向東皮笑肉不笑:「做題這麼不認真,各方面都評完了嗎,你東哥好歹是個正常人,后座那小子就是個心理有問題的瘋批。」
鳳梨說:「可是仰哥喜歡啊。」
向東:「……」說的也是呢,媽得。
鳳梨拆開一包蝦條,咔滋咔滋地吃著:「東哥,你談戀愛吧,愛情轉移大法好。」
向東不置可否,談個屁戀愛,純炮都不打了,沒心思,累,煩。
鳳梨咬著蝦條回頭看后座,聞著狗糧的香味說:「好配啊。」
向東開著車,頭頂冒青煙:「再說一個字,老子打斷你的腿,卸掉你的胳膊把你丟下車!」
「怎麼只抱著不親啊,親上去,親上去……」鳳梨繼續吃狗糧,嘴裡嘀嘀咕咕,興奮得兩眼泛光,猶如看基情片直播。

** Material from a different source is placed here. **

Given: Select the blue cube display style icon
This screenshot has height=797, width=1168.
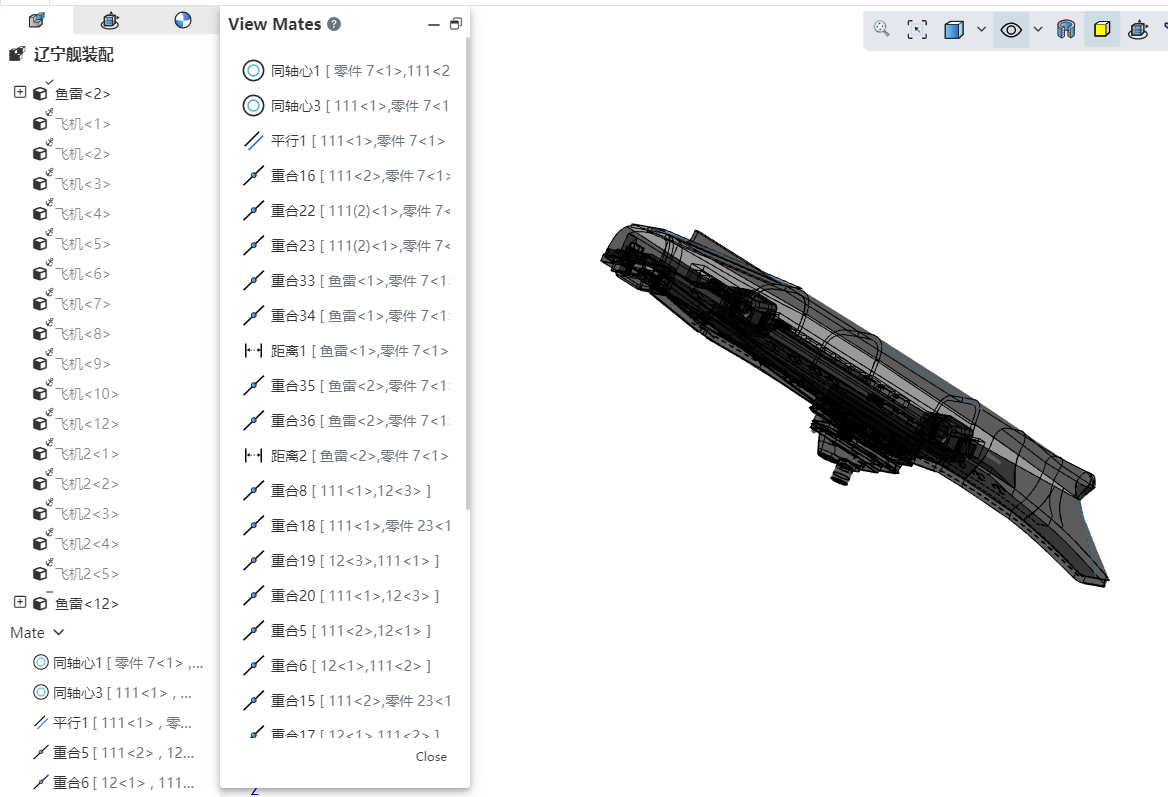Looking at the screenshot, I should [x=953, y=29].
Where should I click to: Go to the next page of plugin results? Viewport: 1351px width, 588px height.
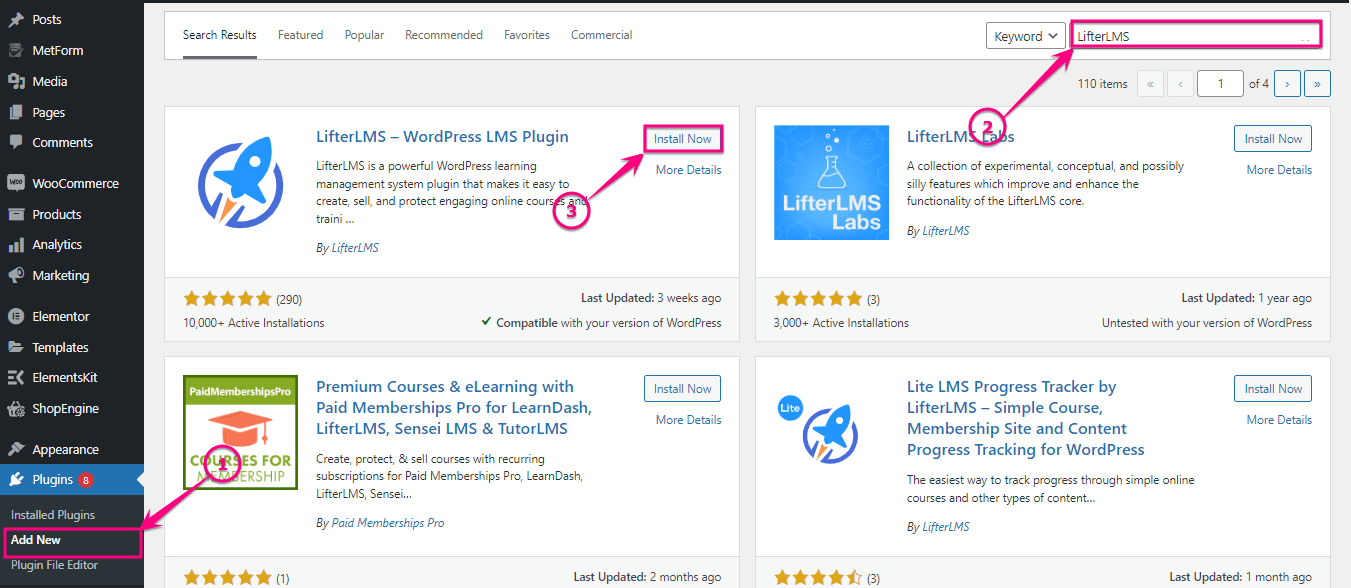(1287, 83)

向東後槽牙都快咬碎了,這死梨子果然站到敵方那邊去了,叛徒!
後半程一路風平浪靜。
陳仰不知道朝簡握過他的手,抱過他,還拍了合照。向東自己不透露,也不准鳳梨說一個字。
鳳梨多少能猜到東哥的想法,就是打落牙齒和血吞。
這個道理很簡單。如果陳仰討厭朝簡,那讓他知道對方的行為,就會加深他內心的排斥和厭惡,恨不得把被碰過的地方撮掉一層皮。
可陳仰顯然不但不討厭,還很依賴,而且不是有意識的,是無意識的,很自然的親近。那要是透露后座的事,就是給他們製造曖昧的氣泡。
所以東哥堅守情敵的立場跟崗位,絕不助攻。
鳳梨吸溜棒棒糖,根據他這些年的觀察,往東哥身邊湊的大多是小姑娘跟貴婦,只有少數小零們。
東哥從外形到性格都很鋼鐵直男,要是他對外說自己是gay,別人會當笑話聽。
可他就是gay。
鳳梨前不久聽說十年前東哥談過一個對象,那時候他還是一個小混混,沒錢沒勢,他會騎自行車帶對象逛東街,五顏六色的野花瓣飄了一路。
對象黃了就成了舊相好,初戀。
東哥這段戀情知道的人不多,鳳梨初次聽的時候差點驚掉下巴。因為在那之前,他了解的東哥只談性不談情。
鳳梨覺得東哥對陳仰不是那種純粹炙熱的愛戀,喜歡是有的,特殊對待也是真的,但欲望占比較大,其次是……既然白菜要被豬拱了,那我要搶第一口,吃最熱乎的。大概就是這種心理。
不過東哥低估了對手豬的實力,那是綠茶啊,元老級的。
車停在休息站,鳳梨看到陳仰下了車,朝簡坐在這裡,皺著眉頭說腿疼,十分難受的樣子。然後陳仰就緊張地彎腰拉朝簡,被他半摟半抱都沒意識到。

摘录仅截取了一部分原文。